The opportunities and challenges in immunotherapy: Insights from the regulation of PD-L1 in cancer cells

The immunosuppressive molecule programmed death-ligand 1 (PD-L1) is frequently upregulated in human cancers. Binding of PD-L1 to its receptor, programmed death-1 (PD-1), on activated T cells facilitates cancer cells to evade the host immune system. Antibody-based PD-1/PD-L1 inhibitors can inhibit PD-1/PD-L1 interaction allowing reactivate cytotoxic T cells to eradicate advanced cancer cells. However, the majority of cancer patients fail to respond to anti-PD-1/PD-L1 therapies and the molecular mechanisms for this remain poorly understood.

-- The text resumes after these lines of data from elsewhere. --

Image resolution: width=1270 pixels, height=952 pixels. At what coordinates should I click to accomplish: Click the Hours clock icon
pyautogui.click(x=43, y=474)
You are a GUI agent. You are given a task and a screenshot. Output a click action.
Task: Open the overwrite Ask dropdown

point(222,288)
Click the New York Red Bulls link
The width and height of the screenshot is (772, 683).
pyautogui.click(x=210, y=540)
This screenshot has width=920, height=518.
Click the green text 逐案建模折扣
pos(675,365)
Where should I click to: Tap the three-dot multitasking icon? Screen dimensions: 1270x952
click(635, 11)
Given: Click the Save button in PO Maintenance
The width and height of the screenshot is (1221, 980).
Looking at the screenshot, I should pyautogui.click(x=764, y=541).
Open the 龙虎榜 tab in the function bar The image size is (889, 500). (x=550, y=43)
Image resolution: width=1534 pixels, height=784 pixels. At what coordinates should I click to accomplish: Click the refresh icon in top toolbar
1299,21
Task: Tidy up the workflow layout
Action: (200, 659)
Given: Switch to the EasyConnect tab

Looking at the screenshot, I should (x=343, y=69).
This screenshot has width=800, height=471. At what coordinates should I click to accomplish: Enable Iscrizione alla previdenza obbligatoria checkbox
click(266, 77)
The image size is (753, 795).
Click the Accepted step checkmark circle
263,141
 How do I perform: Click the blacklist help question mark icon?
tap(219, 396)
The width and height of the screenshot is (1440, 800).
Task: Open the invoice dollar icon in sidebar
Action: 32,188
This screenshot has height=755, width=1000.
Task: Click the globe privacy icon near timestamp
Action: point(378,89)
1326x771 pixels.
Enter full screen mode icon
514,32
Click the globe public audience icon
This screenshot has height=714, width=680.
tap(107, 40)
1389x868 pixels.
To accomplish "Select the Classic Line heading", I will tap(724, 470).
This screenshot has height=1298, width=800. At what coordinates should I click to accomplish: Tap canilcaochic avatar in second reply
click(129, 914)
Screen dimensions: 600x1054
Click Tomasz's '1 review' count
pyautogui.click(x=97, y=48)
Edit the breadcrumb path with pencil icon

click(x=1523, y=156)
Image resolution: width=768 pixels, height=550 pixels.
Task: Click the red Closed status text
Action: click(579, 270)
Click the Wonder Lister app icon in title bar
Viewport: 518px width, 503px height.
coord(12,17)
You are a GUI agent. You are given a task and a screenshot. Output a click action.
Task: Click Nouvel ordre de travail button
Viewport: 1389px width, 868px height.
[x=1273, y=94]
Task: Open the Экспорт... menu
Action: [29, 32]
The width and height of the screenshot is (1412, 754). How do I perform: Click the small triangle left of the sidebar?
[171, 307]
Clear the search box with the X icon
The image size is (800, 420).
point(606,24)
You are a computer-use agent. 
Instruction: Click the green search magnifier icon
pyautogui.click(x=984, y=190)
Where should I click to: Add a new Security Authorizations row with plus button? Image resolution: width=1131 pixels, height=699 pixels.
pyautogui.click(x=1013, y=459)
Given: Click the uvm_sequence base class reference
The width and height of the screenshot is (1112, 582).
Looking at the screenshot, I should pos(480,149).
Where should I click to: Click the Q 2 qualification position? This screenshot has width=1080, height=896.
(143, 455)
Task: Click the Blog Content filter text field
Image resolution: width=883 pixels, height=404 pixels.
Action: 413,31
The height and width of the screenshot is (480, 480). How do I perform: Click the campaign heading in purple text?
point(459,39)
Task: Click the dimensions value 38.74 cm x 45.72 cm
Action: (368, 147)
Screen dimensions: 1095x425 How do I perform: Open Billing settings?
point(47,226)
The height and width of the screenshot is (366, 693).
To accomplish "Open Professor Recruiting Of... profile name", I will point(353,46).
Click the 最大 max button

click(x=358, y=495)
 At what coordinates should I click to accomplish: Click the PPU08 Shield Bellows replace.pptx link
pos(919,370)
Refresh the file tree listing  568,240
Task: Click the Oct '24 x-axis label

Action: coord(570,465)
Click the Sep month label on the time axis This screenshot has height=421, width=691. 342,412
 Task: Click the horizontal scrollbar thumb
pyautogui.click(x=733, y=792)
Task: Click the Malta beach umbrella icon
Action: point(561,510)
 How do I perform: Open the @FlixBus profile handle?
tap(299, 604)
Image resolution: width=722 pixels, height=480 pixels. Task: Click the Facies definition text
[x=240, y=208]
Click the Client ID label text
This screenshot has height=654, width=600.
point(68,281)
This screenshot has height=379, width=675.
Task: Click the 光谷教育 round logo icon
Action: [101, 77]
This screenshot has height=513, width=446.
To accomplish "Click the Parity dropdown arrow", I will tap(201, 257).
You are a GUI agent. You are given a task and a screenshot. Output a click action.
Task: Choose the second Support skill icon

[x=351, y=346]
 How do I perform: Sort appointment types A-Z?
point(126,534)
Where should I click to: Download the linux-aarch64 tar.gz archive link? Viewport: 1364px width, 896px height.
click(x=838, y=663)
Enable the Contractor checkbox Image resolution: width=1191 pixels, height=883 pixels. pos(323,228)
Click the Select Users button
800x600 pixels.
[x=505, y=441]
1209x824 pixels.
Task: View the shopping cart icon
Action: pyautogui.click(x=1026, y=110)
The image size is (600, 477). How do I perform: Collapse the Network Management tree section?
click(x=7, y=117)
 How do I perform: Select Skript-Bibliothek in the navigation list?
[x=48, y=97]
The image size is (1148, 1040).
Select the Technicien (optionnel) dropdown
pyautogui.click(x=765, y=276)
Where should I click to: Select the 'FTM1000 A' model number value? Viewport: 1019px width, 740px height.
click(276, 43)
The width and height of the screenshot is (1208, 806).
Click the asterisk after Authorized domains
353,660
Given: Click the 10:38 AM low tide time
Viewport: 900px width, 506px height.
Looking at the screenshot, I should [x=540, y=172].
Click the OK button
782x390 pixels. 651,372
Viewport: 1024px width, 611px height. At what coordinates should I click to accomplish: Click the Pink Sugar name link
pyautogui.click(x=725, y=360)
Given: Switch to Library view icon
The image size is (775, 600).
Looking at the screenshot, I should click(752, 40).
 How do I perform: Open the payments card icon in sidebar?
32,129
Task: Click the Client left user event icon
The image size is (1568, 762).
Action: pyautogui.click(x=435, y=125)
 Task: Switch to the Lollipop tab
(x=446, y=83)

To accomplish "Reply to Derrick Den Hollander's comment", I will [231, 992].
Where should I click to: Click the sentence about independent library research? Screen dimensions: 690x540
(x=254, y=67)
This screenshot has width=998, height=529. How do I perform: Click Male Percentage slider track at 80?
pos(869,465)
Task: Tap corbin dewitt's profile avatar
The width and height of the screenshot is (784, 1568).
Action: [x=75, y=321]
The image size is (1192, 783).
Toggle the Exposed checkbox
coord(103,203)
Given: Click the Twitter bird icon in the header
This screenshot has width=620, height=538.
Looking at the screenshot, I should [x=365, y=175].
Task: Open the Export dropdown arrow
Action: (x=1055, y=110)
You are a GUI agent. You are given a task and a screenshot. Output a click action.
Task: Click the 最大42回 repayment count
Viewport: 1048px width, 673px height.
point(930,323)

Recent studies show that PD-L1 expression level on tumor cells affect the clinical efficacy of immune checkpoint therapies. Thus, furthering our understanding of the regulatory mechanisms of PD-L1 expression in cancer cells will be critical to improve clinical response rates and the efficacy of PD-1/PD-L1 immune therapies. Here we review recent studies, primarily focusing on the mechanisms that regulate PD-L1 expression at the transcriptional, post-transcriptional and protein level, with the purpose to drive the development of more targeted and effective anti-PD-1/PD-L1 cancer therapies.